OmniGen2 is a multimodal generation model with dual decoding pathways for text and image, built on the Qwen-VL-2.5 foundation by VectorSpaceLab.

Model Variants

OmniGen2

  • 3B vision-language encoder (Qwen-VL-2.5) + 4B image decoder
  • Dual decoding with unshared parameters for text and image
  • Decoupled image tokenizer
  • Apache 2.0 license

OmniGen v1

  • Earlier single-pathway architecture
  • Fewer capabilities than OmniGen2
  • Superseded by OmniGen2

Key Features

  • Text-to-image generation with high fidelity and aesthetics
  • Instruction-guided image editing (state-of-the-art among open-source models)
  • In-context generation combining multiple reference inputs (humans, objects, scenes)
  • Visual understanding inherited from Qwen-VL-2.5
  • CPU offload support reduces VRAM usage by nearly 50%
  • Sequential CPU offload available for under 3GB VRAM (slower inference)

| Written request |
List every item under the "Key Features" heading of the OmniGen2 overview. The listing after this point is separate from the OmniGen2 overview.

| Source data |

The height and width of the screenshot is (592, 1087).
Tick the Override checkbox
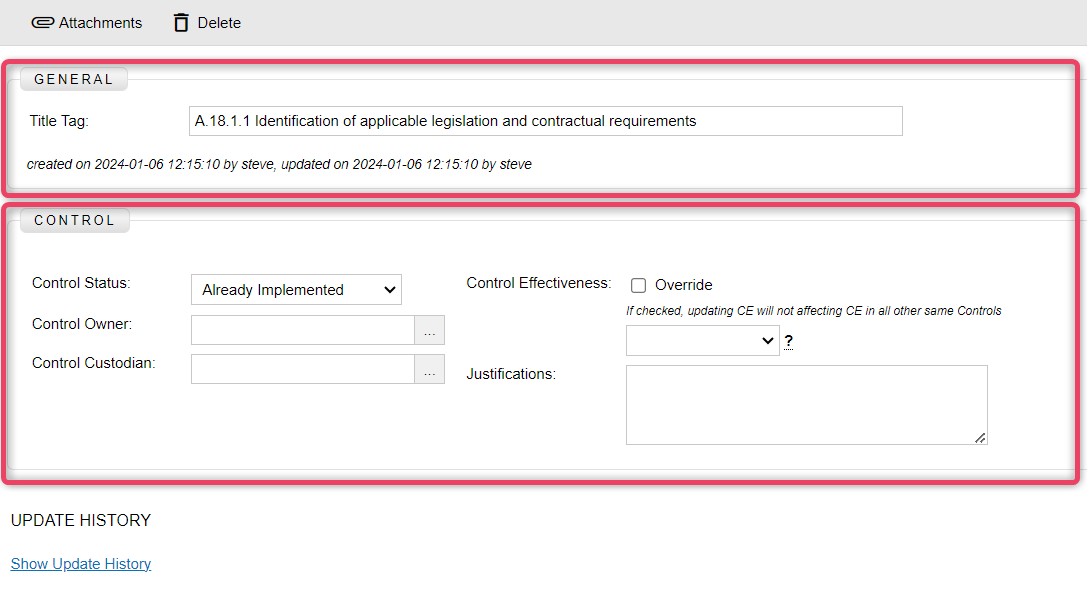pos(638,286)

| Expected answer |
- Text-to-image generation with high fidelity and aesthetics
- Instruction-guided image editing (state-of-the-art among open-source models)
- In-context generation combining multiple reference inputs (humans, objects, scenes)
- Visual understanding inherited from Qwen-VL-2.5
- CPU offload support reduces VRAM usage by nearly 50%
- Sequential CPU offload available for under 3GB VRAM (slower inference)